START Provided data

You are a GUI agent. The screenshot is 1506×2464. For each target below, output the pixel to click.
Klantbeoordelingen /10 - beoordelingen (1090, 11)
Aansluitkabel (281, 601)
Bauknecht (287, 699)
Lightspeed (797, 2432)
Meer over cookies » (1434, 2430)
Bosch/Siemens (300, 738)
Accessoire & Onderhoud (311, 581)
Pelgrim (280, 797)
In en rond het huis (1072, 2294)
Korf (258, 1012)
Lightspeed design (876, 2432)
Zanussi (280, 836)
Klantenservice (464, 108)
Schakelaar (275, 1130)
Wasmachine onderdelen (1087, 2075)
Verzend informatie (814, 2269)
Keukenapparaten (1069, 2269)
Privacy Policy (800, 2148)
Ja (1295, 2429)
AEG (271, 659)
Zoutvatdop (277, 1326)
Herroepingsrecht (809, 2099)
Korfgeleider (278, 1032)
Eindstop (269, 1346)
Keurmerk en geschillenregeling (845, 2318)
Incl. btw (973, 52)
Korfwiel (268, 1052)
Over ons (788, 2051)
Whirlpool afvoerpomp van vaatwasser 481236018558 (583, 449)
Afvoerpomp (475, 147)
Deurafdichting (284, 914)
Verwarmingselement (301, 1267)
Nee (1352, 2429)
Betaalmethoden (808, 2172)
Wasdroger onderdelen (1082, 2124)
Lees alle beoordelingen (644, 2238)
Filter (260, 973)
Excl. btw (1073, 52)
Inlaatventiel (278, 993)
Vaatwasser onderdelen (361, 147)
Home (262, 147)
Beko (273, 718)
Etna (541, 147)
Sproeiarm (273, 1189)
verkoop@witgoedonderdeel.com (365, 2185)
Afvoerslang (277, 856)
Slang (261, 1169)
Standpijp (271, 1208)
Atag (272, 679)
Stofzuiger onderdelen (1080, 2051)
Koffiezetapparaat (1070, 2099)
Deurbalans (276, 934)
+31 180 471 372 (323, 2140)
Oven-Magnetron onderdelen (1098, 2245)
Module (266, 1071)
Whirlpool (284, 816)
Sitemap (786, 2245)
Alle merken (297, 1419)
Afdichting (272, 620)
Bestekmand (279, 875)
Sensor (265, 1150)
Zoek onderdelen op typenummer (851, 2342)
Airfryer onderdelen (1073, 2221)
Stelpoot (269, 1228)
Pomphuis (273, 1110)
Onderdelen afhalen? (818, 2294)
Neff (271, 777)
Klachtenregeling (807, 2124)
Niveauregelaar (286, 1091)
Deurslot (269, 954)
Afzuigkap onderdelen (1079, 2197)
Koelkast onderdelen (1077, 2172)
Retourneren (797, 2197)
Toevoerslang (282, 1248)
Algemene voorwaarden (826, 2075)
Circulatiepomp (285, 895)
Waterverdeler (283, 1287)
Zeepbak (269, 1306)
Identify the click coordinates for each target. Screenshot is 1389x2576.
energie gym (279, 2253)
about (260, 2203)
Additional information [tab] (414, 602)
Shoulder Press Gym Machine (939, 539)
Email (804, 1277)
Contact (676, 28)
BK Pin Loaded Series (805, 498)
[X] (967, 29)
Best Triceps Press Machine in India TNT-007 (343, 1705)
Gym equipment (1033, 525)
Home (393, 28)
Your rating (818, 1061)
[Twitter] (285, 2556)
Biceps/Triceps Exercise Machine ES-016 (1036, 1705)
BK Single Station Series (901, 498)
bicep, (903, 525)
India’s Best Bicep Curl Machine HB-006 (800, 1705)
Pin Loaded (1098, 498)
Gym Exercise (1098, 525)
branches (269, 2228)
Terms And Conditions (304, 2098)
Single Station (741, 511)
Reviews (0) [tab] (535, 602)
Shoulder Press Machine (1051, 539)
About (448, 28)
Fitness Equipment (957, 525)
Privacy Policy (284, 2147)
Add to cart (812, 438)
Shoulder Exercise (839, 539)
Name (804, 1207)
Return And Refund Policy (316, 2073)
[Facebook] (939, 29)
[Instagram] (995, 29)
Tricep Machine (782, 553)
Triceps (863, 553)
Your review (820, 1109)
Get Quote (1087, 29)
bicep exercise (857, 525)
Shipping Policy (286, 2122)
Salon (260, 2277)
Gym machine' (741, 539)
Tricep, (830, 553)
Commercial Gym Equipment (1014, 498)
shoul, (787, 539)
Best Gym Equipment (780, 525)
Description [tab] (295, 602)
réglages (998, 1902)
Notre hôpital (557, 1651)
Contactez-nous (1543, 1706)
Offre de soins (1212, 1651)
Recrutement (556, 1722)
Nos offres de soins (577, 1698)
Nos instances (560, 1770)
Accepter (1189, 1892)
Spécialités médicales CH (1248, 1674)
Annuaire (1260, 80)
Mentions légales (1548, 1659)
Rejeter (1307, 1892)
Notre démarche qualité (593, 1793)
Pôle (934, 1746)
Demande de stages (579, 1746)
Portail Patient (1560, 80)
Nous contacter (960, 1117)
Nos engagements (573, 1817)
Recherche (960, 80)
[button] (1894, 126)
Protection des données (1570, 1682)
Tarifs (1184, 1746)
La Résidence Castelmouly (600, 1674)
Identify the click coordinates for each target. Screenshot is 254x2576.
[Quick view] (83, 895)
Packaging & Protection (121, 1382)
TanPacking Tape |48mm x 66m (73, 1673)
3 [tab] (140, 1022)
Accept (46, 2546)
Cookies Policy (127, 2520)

END Provided data

## Work instruction
Return nothing but the lines from the start of the listing above through the line containing "Sensor (265, 1150)", exactly as given.

## Response area
You are a GUI agent. The screenshot is 1506×2464. For each target below, output the pixel to click.
Klantbeoordelingen /10 - beoordelingen (1090, 11)
Aansluitkabel (281, 601)
Bauknecht (287, 699)
Lightspeed (797, 2432)
Meer over cookies » (1434, 2430)
Bosch/Siemens (300, 738)
Accessoire & Onderhoud (311, 581)
Pelgrim (280, 797)
In en rond het huis (1072, 2294)
Korf (258, 1012)
Lightspeed design (876, 2432)
Zanussi (280, 836)
Klantenservice (464, 108)
Schakelaar (275, 1130)
Wasmachine onderdelen (1087, 2075)
Verzend informatie (814, 2269)
Keukenapparaten (1069, 2269)
Privacy Policy (800, 2148)
Ja (1295, 2429)
AEG (271, 659)
Zoutvatdop (277, 1326)
Herroepingsrecht (809, 2099)
Korfgeleider (278, 1032)
Eindstop (269, 1346)
Keurmerk en geschillenregeling (845, 2318)
Incl. btw (973, 52)
Korfwiel (268, 1052)
Over ons (788, 2051)
Whirlpool afvoerpomp van vaatwasser 481236018558 (583, 449)
Afvoerpomp (475, 147)
Deurafdichting (284, 914)
Verwarmingselement (301, 1267)
Nee (1352, 2429)
Betaalmethoden (808, 2172)
Wasdroger onderdelen (1082, 2124)
Lees alle beoordelingen (644, 2238)
Filter (260, 973)
Excl. btw (1073, 52)
Inlaatventiel (278, 993)
Vaatwasser onderdelen (361, 147)
Home (262, 147)
Beko (273, 718)
Etna (541, 147)
Sproeiarm (273, 1189)
verkoop@witgoedonderdeel.com (365, 2185)
Afvoerslang (277, 856)
Slang (261, 1169)
Standpijp (271, 1208)
Atag (272, 679)
Stofzuiger onderdelen (1080, 2051)
Koffiezetapparaat (1070, 2099)
Deurbalans (276, 934)
+31 180 471 372 (323, 2140)
Oven-Magnetron onderdelen (1098, 2245)
Module (266, 1071)
Whirlpool (284, 816)
Sitemap (786, 2245)
Alle merken (297, 1419)
Afdichting (272, 620)
Bestekmand (279, 875)
Sensor (265, 1150)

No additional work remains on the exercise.